Filmado em p & b, “La Dolce Vita” tem outros méritos: popularizou o termo “paparazzi” (fotógrafos de celebridades), já que o melhor amigo jornalista de Mastroianni no filme tem o sobrenome de Paparazzo, incluiu na cena final da praia o clássico de Perez Prado e sua orquestra, a rumba lenta “Patrícia”, de enorme sucesso mundial na época e imortalizou a Fontana di Trevi, em Roma, onde a personagem de Anita Ekberg entra de longo negro para se banhar.

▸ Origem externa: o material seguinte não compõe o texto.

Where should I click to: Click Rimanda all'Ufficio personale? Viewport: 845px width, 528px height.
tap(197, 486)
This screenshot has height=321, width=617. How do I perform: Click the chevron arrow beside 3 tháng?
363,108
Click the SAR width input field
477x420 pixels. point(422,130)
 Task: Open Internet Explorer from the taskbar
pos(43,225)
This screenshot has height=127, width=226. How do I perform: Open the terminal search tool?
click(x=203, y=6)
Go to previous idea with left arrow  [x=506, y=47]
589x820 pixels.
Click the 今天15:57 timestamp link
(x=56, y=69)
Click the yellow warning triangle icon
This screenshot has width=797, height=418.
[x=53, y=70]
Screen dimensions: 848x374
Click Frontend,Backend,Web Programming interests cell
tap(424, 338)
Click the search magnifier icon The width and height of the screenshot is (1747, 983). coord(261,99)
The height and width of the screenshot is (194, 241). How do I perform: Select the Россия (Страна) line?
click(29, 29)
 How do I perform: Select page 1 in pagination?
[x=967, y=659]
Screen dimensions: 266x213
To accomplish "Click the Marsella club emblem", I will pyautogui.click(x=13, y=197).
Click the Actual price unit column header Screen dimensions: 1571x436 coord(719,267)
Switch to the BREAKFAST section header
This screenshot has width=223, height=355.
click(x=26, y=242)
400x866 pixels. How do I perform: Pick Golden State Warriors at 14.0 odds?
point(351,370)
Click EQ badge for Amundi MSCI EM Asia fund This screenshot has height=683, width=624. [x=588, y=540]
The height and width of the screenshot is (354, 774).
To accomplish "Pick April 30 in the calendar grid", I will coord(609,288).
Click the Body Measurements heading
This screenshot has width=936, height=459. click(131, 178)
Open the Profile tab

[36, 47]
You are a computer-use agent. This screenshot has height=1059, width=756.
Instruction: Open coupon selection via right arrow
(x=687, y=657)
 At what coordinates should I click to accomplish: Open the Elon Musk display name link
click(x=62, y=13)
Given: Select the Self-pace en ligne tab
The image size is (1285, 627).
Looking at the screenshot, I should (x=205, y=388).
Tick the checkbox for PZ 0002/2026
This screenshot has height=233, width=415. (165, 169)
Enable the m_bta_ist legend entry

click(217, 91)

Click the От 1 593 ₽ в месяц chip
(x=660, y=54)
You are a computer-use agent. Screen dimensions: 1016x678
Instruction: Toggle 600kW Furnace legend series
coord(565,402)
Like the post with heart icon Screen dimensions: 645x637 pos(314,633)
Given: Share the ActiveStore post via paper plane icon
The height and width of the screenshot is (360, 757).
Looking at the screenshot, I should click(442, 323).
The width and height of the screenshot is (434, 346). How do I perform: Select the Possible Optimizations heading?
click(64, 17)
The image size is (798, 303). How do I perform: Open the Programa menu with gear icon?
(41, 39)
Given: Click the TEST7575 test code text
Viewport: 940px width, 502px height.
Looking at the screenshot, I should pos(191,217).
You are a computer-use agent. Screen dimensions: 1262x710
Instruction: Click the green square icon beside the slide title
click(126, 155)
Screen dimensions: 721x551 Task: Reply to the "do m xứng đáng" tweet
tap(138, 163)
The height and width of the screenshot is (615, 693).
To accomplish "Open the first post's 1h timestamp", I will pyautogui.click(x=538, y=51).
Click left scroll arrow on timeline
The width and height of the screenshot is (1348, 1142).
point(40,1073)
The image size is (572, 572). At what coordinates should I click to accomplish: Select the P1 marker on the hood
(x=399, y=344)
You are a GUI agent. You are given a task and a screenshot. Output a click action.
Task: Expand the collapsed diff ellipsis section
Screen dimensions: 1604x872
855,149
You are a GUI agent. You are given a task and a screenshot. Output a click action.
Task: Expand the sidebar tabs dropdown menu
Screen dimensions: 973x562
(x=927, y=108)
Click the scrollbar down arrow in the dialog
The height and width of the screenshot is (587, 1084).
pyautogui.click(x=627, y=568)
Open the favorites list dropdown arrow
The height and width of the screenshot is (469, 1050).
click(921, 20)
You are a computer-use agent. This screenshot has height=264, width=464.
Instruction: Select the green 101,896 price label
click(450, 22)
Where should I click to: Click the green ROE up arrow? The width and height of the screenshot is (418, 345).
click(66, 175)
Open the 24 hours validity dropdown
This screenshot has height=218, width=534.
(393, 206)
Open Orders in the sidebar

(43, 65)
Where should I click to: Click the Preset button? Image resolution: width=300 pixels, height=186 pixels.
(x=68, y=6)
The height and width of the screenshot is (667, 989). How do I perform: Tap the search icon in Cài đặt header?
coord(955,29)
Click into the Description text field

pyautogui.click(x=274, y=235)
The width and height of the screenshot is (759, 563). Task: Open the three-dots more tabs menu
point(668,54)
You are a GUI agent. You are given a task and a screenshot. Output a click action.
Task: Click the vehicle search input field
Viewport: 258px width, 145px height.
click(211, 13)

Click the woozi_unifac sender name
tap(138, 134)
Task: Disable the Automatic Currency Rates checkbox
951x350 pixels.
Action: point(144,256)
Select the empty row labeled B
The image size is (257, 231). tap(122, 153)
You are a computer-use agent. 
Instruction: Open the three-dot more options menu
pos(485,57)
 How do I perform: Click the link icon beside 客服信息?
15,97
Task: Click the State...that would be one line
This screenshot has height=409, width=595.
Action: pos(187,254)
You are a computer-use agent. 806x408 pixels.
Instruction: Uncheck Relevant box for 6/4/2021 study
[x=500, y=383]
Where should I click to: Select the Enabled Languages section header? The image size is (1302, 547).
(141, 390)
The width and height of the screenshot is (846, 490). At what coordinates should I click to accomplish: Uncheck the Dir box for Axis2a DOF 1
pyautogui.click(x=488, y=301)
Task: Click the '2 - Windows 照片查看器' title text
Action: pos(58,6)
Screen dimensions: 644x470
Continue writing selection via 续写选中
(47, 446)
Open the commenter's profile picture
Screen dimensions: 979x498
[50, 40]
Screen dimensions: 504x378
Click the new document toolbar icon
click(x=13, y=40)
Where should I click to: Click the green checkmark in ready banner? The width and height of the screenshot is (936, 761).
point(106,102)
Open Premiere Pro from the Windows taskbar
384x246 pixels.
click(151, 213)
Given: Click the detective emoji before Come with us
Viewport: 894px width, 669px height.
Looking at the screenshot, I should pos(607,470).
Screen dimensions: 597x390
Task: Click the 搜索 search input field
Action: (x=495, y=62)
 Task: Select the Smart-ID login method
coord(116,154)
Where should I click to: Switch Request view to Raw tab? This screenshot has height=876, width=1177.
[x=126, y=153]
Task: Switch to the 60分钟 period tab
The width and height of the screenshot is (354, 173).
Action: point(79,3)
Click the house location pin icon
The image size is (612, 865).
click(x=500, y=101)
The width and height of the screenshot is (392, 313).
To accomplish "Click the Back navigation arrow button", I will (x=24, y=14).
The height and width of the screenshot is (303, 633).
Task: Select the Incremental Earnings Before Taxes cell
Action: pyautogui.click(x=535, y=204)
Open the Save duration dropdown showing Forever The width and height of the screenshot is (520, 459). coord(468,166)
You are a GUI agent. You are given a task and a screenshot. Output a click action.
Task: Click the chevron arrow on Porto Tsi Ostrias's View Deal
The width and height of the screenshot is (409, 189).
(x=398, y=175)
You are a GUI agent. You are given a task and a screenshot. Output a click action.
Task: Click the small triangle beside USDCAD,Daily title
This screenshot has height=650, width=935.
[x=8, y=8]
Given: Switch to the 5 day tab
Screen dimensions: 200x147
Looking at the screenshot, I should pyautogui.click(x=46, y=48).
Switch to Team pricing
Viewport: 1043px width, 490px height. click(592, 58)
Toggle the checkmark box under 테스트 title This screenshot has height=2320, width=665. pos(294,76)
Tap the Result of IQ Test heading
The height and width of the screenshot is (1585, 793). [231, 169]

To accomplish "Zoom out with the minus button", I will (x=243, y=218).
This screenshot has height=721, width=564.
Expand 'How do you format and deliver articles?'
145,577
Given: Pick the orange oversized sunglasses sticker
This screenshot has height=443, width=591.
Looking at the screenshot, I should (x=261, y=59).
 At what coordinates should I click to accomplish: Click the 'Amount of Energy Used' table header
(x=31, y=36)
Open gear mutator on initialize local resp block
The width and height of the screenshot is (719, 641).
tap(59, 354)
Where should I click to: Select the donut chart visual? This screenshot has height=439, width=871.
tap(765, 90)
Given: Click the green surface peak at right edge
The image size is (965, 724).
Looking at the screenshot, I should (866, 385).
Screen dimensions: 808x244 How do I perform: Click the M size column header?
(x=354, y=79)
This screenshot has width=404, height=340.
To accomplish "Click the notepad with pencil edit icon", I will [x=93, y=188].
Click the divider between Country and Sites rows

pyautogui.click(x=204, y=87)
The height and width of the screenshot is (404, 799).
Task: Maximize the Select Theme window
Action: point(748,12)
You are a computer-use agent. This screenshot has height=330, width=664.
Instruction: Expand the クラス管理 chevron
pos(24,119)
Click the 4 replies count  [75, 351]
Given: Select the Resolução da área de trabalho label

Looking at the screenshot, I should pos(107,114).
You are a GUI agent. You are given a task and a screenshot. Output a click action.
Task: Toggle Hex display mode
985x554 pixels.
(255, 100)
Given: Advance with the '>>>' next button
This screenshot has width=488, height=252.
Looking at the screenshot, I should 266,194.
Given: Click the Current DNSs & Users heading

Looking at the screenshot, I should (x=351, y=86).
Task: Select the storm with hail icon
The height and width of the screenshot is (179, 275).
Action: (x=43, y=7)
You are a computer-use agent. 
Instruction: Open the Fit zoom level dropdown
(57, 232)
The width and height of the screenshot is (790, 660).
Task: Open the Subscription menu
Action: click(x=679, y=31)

O Brasil brilhou no Festival de Cannes com “O Pagador de Promessas” de Anselmo Duarte, que ganhou até o prêmio máximo da competição: a Palma de Ouro (1962). Depois disso, babau. O baiano Glauber Rocha quase chegou lá com “Deus e o Diabo na Terra do Sol”, mas se saiu com um prêmio menor, se bem que Cannes sempre amou Glauber. Duarte, um diretor acadêmico, com seu prêmio, acabou irritando o recém – formado Cinema Novo do Brasil, o qual, à maneira da Nouvelle Vague na França, criticava os “defeitos” do cinemão tradicional e buscava uma nova roupagem cinematográfica. O barulho de nada adiantou e rendeu até alguns frutos: a atriz Norma Bengel, a prostituta na história do Zé do Burro encantou os europeus e lá se foi, de mala e cuia, fazer carreira no Velho Continente. Glória Menezes, vivendo a mulher do personagem principal, conseguiu mostrar que não era apenas “a esposa de Tarcísio Meira” e se firmou com atriz respeitada. Duarte, em compensação, nunca mais fez nada que prestasse. Será que foi praga do Cinema Novo¿
Hoje ninguém vai mais a cinemas, assistimos Netflix e outras plataformas em casa, Hollywood só faz sequências, reboots ou filmes de super-heróis, os grandes cineastas (principalmente os europeus) bateram as botas e o dito cinema-autoral acabou. Ao mesmo tempo, como a película é eterna, Julie Andrews sempre descerá os Alpes cantando, Janet Leigh sempre gritará de medo da sra. Bates no banheiro e a corrida de bigas em Ben-Hur continuará rodando. Aleluia!!!
* Carlinhos Barreiros é professor, jornalista e escritor.